The potential of neoplastic stem cells derived from breast cancer cell line-MDA MB 231 stably expressing EGFP under Oct4 promoter in nude mice was assessed through NSCs involvement in orthotopic tumor formation in nude mice. This assay is based on the presumption that EGFP expression correlates with endogenous OCT4 gene expression. OCT4 positive and OCT4 negative MDA MB 231 breast cancer cells transfected with OCT4-EGFR construct and sorted by FACS were inoculated into fat pad of twelve nude mice which were grouped in four groups each group comprising 3 animal: Group 1 was inoculated with 5,000 OCT4 positive cells/animal, Group 2 was inoculated with 50,000 OCT4 positive cells/animal, Group 3 was inoculated with 500,000 OCT4 positive cells/animal, Group 4 was inoculated with 500,000 OCT4 negative cells/animal. The graph in FIG. 11 shows that animals inoculated with OCT4-positive cells began developing tumors on the 37th day post inoculation; however, animals inoculated with OCT4-negative cells began developing tumors on the 50th day.
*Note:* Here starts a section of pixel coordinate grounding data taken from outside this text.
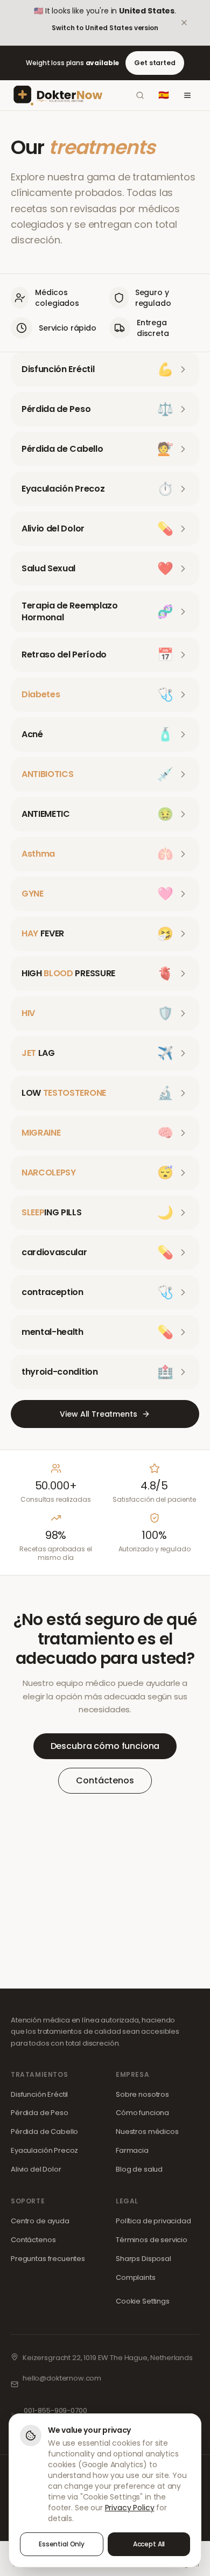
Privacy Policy (130, 2507)
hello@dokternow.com (62, 2378)
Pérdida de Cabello (44, 2131)
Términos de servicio (151, 2240)
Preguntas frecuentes (48, 2258)
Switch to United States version (105, 27)
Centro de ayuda (40, 2221)
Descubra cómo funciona (105, 1746)
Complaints (136, 2277)
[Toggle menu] (187, 95)
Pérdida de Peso (39, 2113)
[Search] (140, 95)
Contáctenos (105, 1780)
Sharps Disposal (143, 2258)
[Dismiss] (192, 22)
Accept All (149, 2544)
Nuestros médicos (147, 2131)
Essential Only (62, 2544)
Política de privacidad (153, 2221)
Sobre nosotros (142, 2094)
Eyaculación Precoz (44, 2150)
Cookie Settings (143, 2301)
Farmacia (132, 2150)
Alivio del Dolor (36, 2169)
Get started (154, 62)
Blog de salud (139, 2169)
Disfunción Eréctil (39, 2094)
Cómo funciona (142, 2113)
The results also indicate that the isolated EGFP-positive cells expressed OCT4, EGFP, CD44, AC133 and ES cell marker SSEA4 as shown in Table 2.

TABLE 2
FACS analysis for stem cell markers in MDA-MB
231 breast cancer cells and control stem cells
positive (results are given in percentage)
Markers
CellsOct3/4CD44AC133SSEA-4
MB 23189.6797.0220.0464.80
Control stem cells91.0530.3125.1377.70

EXAMPLE 6

Fluorescence Biomarker Driven by the Oct3/4 Promoter is Strong and Specific for Cancer Stem Cells

Mammosphere cultures were derived from an MDA-MB-435 melanoma cell line and biomarked for the presence of cancer stem cells expressing Oct-3/4. MDA-MB-435 cells were stably transfected with Oct4hP-eGFP and CMV-mRFP. The cells were then FACS sorted for GFP expressing cells to create a highly pure cancer stem cell population for further studies. Fluorescent micrograph of suspended tumor-derived spheres shown in FIG. 13B demonstrated that the fluorescence biomarker driven by the Oct3/4 promoter is strong and specific for cancer stem cells. Furthermore, fluorescent micrograph of the attached tumor spheres shown (FIG. 13D) exhibited a similar phenomenon. These findings demonstrate that fluorescence driven by the Oct3/4 promoter is strong and specific for cancer stem cells biomarked for study as therapeutic targets in various systems.